It is also religiously diverse — more than half of the people here practice Hinduism, but there are plenty of Muslims, a handful of Jewish neighborhoods and lots of Catholics — a fact that manifests itself through the region’s cuisine.

The Portuguese, who landed here in the 15th century and took up the spice trade, introduced Catholicism. They also brought with them a love of pork and the chilies that would come to define a lot of Kerala’s food. It’s how Gomez’s family got its name and why she grew up a meat-eating Catholic in a land where vegetarianism is the predominant eating style.

It makes sense, then, that Kerala and its food are increasingly attractive to younger people from India’s huge, sprawling cities who, like travelers in many parts of the world, are increasingly using food as an organizing principal for their vacations.

“Growing up, we never took vacations to eat and at home we never ate out unless it was a super special occasion,” Pinheiro said. “Now once or twice a week we eat out.”

In Kochi, millennial eaters are rejecting the American-style fast-food restaurants they grew up on in favor of authentic experiences that offer new twists on classic South Indian dishes.

At places like Pai Brothers, crispy, paper-thin dosas might be filled with duck masala or chocolate and cashews. At Dhe Puttu, a small restaurant chain started by the popular Malayalam film stars Dileep and Nadirshah, puttus — traditionally a breakfast staple of soft cylindrical steamed dumplings made from ground rice and coconut — have been pushed into fanciful forms that can take on the flavors of Spanish paella, a biryani or even an ice cream sundae.

A nutmeg fruit is split open at Thomas Puttampurakkal’s organic spice garden in Thekkady, Kerala. Nutmeg is the spice made by grinding the seed of the fruit, while mace is made from the aril, the reddish covering of the seed. Photo: Evan Sung/The New York Times

We ate our last meal there before heading out of the city toward the tea estates and spice gardens that lace the Cardamom Hills of Kerala.

To get there, we spent nearly five hours in a van grinding our way up the steep hills of the Western Ghats, stopping only for plates of vegetable curry and glasses of fresh pineapple juice. The road narrowed as we worked our way past wildlife sanctuaries and forests of sandalwood. The oppressive mugginess of the city had lifted, giving way to weather cool enough that I considered digging out the one light sweater I brought. Tea estates cascaded down the steep valleys, their tight, trimmed shrubs looking as manicured as a formal English garden.

Manoj Vasudevan, a photographer who teaches tourism in Kerala and has explored the mountains here for decades, was our guide. That included explaining the finer points of mountain driving in India, which required faith, acceptance and a good horn.

The strips of pavement hugging the mountainside were often only wide enough to hold one vehicle, but sometimes three would try to navigate a stretch at once. Horns were essential to blast our gentle warnings on blind curves. Inevitable traffic knots that brought traffic to a stop were solved when a driver or a passenger would hop out and calmly direct cars and buses to back up or edge around each other. Everyone would then head on without a harsh word or even a friendly wave.

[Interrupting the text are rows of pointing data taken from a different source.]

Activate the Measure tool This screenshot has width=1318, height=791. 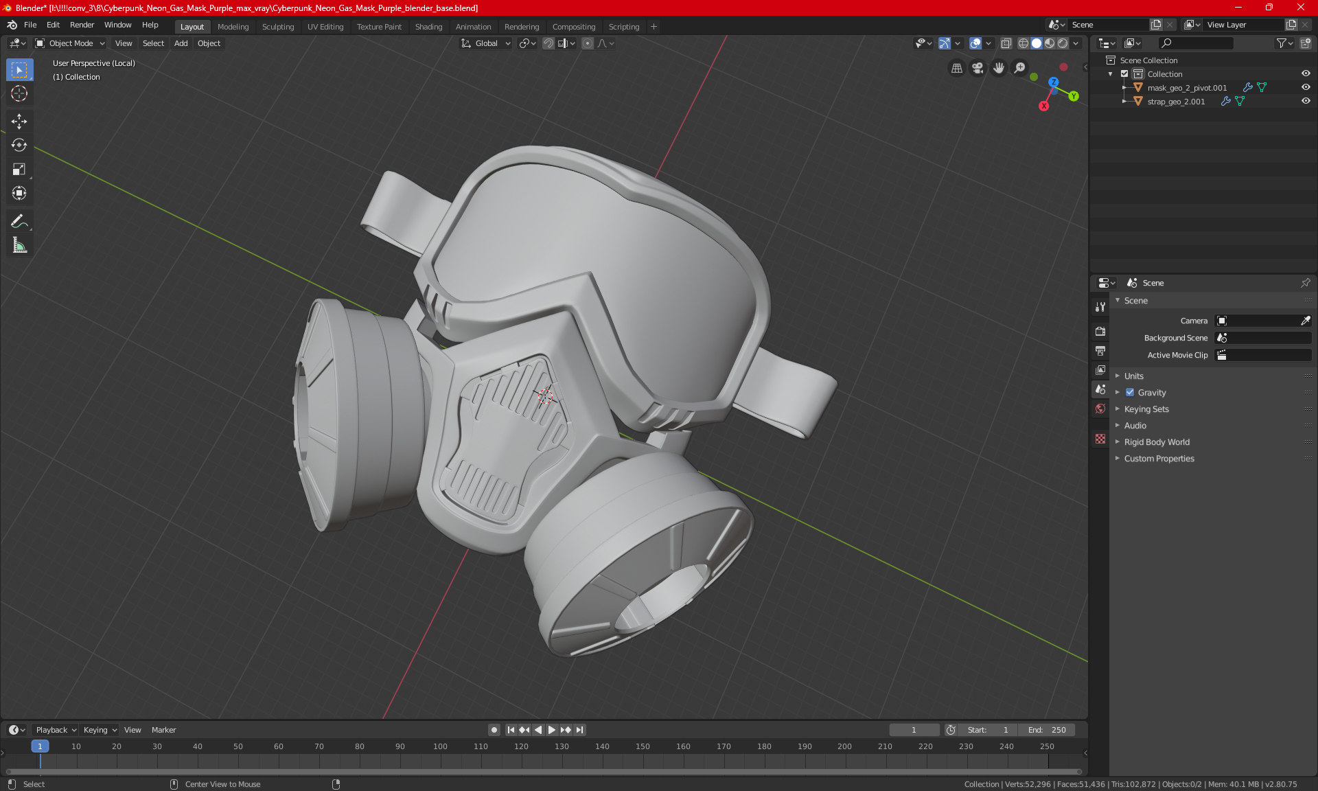[19, 245]
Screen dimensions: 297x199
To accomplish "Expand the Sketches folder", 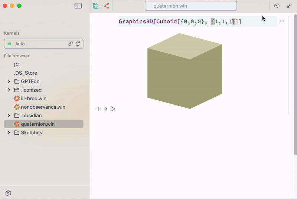I will pos(9,132).
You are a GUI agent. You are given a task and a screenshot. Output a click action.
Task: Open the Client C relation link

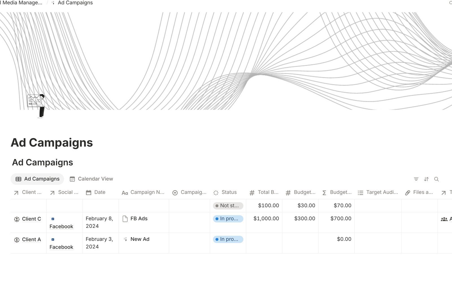pos(31,219)
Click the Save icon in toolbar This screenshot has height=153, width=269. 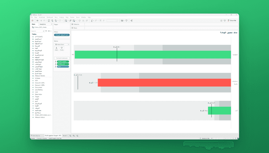[x=49, y=21]
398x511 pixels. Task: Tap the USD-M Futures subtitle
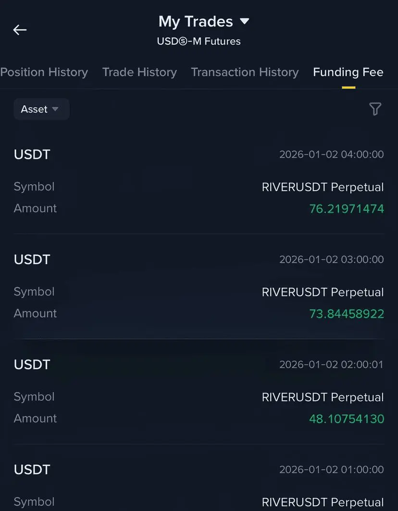coord(199,41)
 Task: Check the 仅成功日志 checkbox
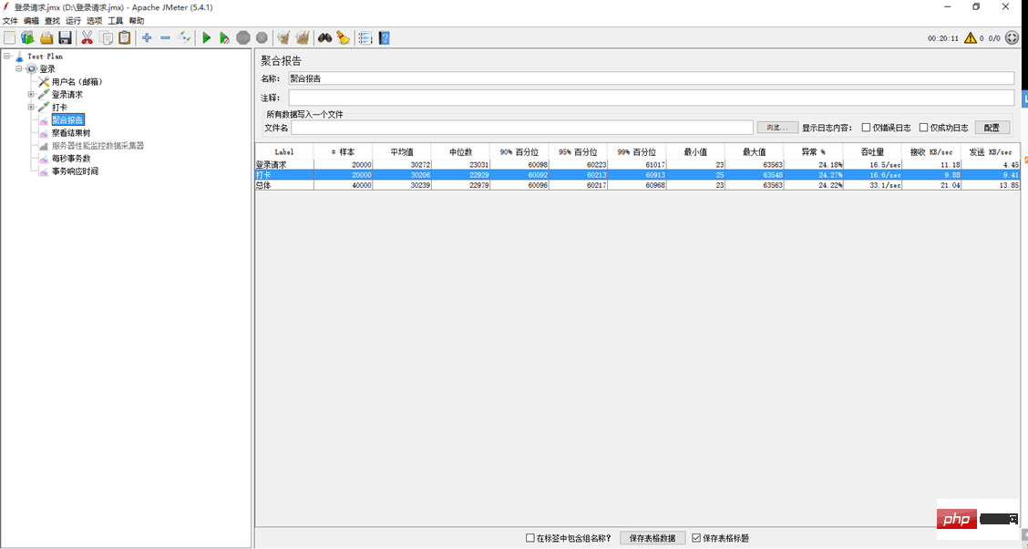coord(924,127)
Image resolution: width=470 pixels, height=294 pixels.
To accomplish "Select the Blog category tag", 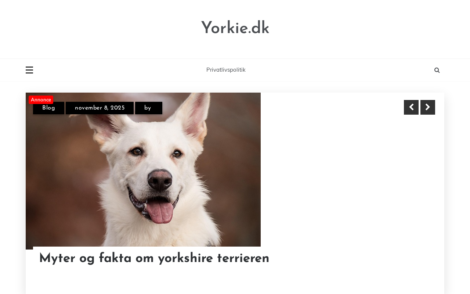I will tap(48, 108).
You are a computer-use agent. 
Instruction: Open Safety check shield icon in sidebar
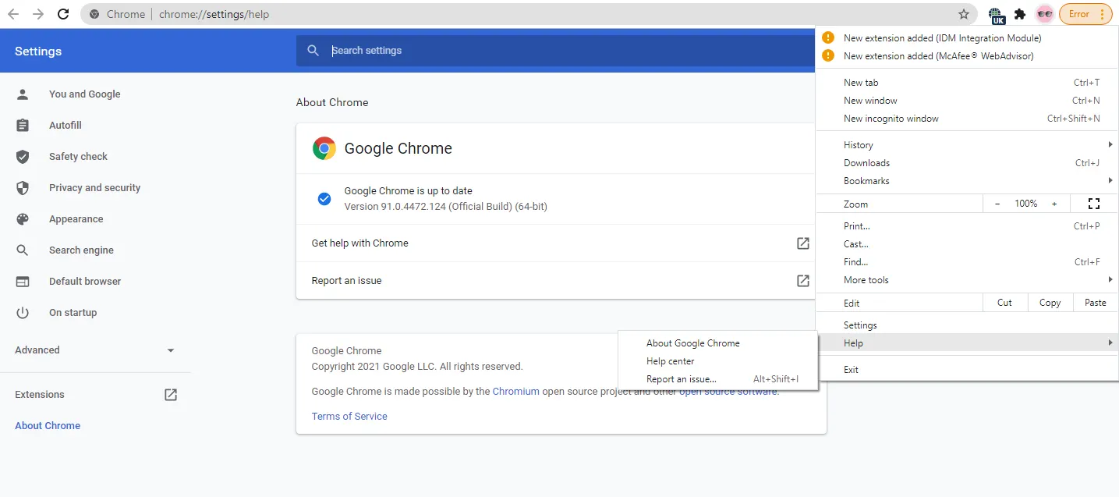(23, 157)
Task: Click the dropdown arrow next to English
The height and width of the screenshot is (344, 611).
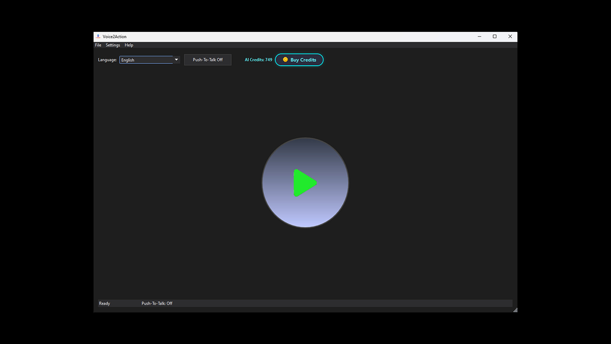Action: click(176, 60)
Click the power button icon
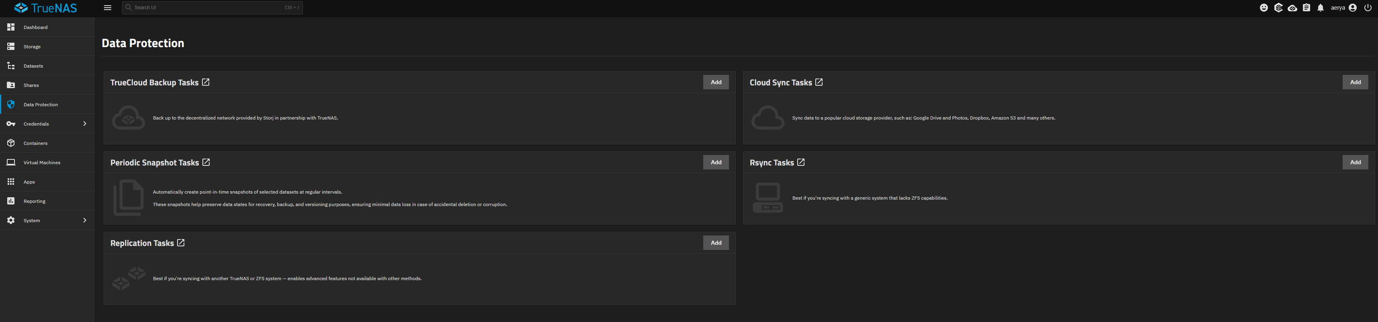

“We practice a kind of practical politeness,” he explained.

Many of the sprawling tea estates we passed are owned by Tata Global Beverages, which maintains 51 estates in India and Sri Lanka. We stopped for lunch at the Briar Tea Bungalow, a rambling, low-slung colonial-style building northwest of Munnar that the British built on a mountain top surrounded by 2,500 acres of tea plants.

We waded out into hip-high tea bushes and hiked to where women armed with small hedge clippers spend the day trimming the very tips from the tea bushes. A day’s work brings in a little over $6, more if they can beat their daily quotas.

Soon, we were back on the road headed for the heart of spice country. Small spice gardens started to pop up the way “u-pick” apple orchards do in upstate New York. Some offer tours for a couple of hundred rupees, about $3. Others declare themselves to be organic, and have small shops where packets of vibrant ground turmeric, nutmeg and green cardamom pods can be had for prices that would make a cook used to prices at an American grocery store fall to her knees.

Touring spice gardens is a fairly new pursuit here, driven by a growing appreciation of agriculture and cooking among tourists.

“Twenty years ago when I traveled this way there was not even a single place,” Vasudevan said. “Ten years ago there were maybe a few places. Now, they’re all over. Somebody started it, then everyone started copying it because they saw that people were becoming curious to see how spices grow.”

Dhe Puttu, a small restaurant chain in Kochi, the largest city in Kerala. Photo: Evan Sung/The New York Times

And then there’s black pepper. From the time of the Roman Empire, people have been coming to Kerala for black pepper. Wars have been fought over it. The plants that produce the fruit are everywhere. Their thin green vines wrap around jackfruit, mango and coconut trees that grow with such abandon they don’t seem to need a bit of human effort to thrive.

Cardomom is a big money maker here, but black pepper remains the coin of the realm. Even though Indian pepper growers are fighting off cheaper production in countries like Vietnam, there are still plenty of wealthy owners who oversee vast plots. But in every village and small town, you can find someone who grows a little pepper and sells a few kilos when a bill comes due or there’s a wedding to fund. About 30 percent of the people who live here are involved in the spice trade, Vasudevan estimated.

Gomez and I found our way to an organic spice garden in Thekkady where Thomas Puttampurakkal, a retired Kerala police officer in his 80s, tends to pepper vines that twist around jackfruit and nutmeg trees growing in what seems to be an agricultural system with no real pattern or structure. He uses only elephant dung for fertilizer. Pepper, he explained, is all about terroir. The best grows naturally here in the high elevations, the green berries protected by the shade until they ripen.

The green pepper berries become black pepper after they spend four or five days in the sun. Those same green berries can also produce white pepper, whose pungency is softened by a long soak in water before they are dried and their husks removed.

Gomez and I wandered through Puttampurakkal’s spice garden like kids in a toy store. We rubbed curry leaves between our fingers and dug up turmeric roots. We searched around the bottom of willowy cardamom stalks 12 feet tall, looking for green buds. We sucked the custardy pulp off the seeds inside cacao pods, smelled clove buds and peeled a bit of bark from a cinnamon tree.

We found a nutmeg tree and pulled down a round piece of fruit the size of my palm. Someone had a knife, so we sliced it open to reveal a glossy dark gem covered in a lacy red coat. The seed is nutmeg, the red covering mace.

Spice shops in Thekkady, Kerala. From the time of the Roman Empire, people have been coming to Kerala for black pepper, and today it is still the bedrock of the all-important spice trade. Photo: Evan Sung/The New York Times

In the little shop Puttampurakkal runs, I bought bags of the small, local black Malabar peppercorns locals call tribal pepper and another of the fat, fragrant peppercorns called Tellicherry, named after the famed growing region in Northern Kerala.

I bit into one. It tasted like citrus and flowers. In a split-second, heat overtook the flavor, like hot perfume in my mouth.

Gomez wandered in, her hands filled with nutmeg. “You have no idea how excited I am,” she said.

Puttampurakkal was laughing, probably at us. It didn’t matter.

I had made it to the Cardamom hills. Gomez was right. It was God’s own country. Or, at least, a cook’s.